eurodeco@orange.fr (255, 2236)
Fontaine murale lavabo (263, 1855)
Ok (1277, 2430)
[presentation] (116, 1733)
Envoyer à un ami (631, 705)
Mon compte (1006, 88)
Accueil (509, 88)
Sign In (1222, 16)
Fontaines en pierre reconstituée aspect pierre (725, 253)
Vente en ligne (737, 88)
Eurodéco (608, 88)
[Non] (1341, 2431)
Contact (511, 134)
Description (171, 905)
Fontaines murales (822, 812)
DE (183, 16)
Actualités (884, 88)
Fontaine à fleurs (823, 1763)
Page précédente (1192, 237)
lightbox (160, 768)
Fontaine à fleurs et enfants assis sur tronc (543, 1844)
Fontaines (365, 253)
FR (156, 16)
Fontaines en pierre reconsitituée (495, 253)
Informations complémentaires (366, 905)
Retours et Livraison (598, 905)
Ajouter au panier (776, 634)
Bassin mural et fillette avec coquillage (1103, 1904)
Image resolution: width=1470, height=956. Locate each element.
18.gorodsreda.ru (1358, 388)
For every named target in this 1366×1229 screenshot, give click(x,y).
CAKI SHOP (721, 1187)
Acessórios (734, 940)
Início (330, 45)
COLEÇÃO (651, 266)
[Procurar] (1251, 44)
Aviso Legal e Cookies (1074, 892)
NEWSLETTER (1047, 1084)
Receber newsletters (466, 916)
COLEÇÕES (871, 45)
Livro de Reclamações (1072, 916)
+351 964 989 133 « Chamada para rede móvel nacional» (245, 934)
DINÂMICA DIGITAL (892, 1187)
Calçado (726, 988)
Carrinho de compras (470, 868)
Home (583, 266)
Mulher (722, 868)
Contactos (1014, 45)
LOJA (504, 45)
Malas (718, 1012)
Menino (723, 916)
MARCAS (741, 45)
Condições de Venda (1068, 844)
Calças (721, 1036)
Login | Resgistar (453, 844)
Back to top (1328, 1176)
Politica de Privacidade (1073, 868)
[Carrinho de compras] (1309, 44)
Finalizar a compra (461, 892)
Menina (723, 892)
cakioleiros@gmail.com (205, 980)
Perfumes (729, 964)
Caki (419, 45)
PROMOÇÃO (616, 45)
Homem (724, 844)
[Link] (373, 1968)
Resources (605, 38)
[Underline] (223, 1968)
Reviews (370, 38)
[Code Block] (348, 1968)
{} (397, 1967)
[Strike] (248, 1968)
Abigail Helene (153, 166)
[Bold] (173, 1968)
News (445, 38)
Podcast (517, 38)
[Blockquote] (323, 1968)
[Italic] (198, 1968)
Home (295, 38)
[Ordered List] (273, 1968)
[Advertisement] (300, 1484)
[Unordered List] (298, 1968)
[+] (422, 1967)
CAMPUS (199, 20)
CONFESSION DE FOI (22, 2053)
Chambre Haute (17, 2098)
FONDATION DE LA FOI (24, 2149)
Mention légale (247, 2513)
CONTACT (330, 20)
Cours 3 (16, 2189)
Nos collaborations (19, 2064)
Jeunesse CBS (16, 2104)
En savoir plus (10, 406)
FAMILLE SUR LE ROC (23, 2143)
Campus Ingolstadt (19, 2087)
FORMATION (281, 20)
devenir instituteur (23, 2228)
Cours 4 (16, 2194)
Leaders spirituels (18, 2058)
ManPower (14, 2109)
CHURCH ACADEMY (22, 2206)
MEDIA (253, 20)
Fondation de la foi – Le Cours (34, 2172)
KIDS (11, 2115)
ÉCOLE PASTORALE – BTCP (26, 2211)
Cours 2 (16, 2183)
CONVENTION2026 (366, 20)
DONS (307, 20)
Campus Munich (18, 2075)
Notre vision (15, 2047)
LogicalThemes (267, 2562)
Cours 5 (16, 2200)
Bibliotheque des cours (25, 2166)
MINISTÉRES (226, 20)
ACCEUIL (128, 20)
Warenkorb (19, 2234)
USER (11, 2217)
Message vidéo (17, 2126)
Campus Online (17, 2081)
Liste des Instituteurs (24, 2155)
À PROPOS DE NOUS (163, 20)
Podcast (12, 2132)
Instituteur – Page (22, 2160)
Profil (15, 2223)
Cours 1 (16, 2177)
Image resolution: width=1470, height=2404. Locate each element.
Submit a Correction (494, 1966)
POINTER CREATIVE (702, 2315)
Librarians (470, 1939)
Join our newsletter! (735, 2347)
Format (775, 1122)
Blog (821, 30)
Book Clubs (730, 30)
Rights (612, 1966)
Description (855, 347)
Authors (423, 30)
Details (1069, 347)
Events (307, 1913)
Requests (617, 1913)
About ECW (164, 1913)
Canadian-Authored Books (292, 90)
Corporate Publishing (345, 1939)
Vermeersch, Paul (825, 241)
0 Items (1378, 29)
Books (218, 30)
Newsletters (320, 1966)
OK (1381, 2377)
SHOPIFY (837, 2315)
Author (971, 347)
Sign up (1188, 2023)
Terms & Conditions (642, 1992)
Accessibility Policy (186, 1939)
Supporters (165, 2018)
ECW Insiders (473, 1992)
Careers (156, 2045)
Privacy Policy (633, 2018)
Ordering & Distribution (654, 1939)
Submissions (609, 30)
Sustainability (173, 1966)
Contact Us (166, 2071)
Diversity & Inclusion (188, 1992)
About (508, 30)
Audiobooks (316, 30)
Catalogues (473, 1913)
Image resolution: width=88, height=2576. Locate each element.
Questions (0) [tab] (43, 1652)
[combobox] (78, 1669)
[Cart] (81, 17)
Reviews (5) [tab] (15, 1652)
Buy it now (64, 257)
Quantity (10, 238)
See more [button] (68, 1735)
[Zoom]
--------------------------------
> Task
Only the lines above starting at the line that holds "Menina (723, 892)" and ending at the line that holds "ÉCOLE PASTORALE – BTCP (26, 2211)" are to be repeated, exactly and in full.

> Written response
Menina (723, 892)
cakioleiros@gmail.com (205, 980)
Perfumes (729, 964)
Caki (419, 45)
PROMOÇÃO (616, 45)
Homem (724, 844)
[Link] (373, 1968)
Resources (605, 38)
[Underline] (223, 1968)
Reviews (370, 38)
[Code Block] (348, 1968)
{} (397, 1967)
[Strike] (248, 1968)
Abigail Helene (153, 166)
[Bold] (173, 1968)
News (445, 38)
Podcast (517, 38)
[Blockquote] (323, 1968)
[Italic] (198, 1968)
Home (295, 38)
[Ordered List] (273, 1968)
[Advertisement] (300, 1484)
[Unordered List] (298, 1968)
[+] (422, 1967)
CAMPUS (199, 20)
CONFESSION DE FOI (22, 2053)
Chambre Haute (17, 2098)
FONDATION DE LA FOI (24, 2149)
Mention légale (247, 2513)
CONTACT (330, 20)
Cours 3 (16, 2189)
Nos collaborations (19, 2064)
Jeunesse CBS (16, 2104)
En savoir plus (10, 406)
FAMILLE SUR LE ROC (23, 2143)
Campus Ingolstadt (19, 2087)
FORMATION (281, 20)
devenir instituteur (23, 2228)
Cours 4 (16, 2194)
Leaders spirituels (18, 2058)
ManPower (14, 2109)
CHURCH ACADEMY (22, 2206)
MEDIA (253, 20)
Fondation de la foi – Le Cours (34, 2172)
KIDS (11, 2115)
ÉCOLE PASTORALE – BTCP (26, 2211)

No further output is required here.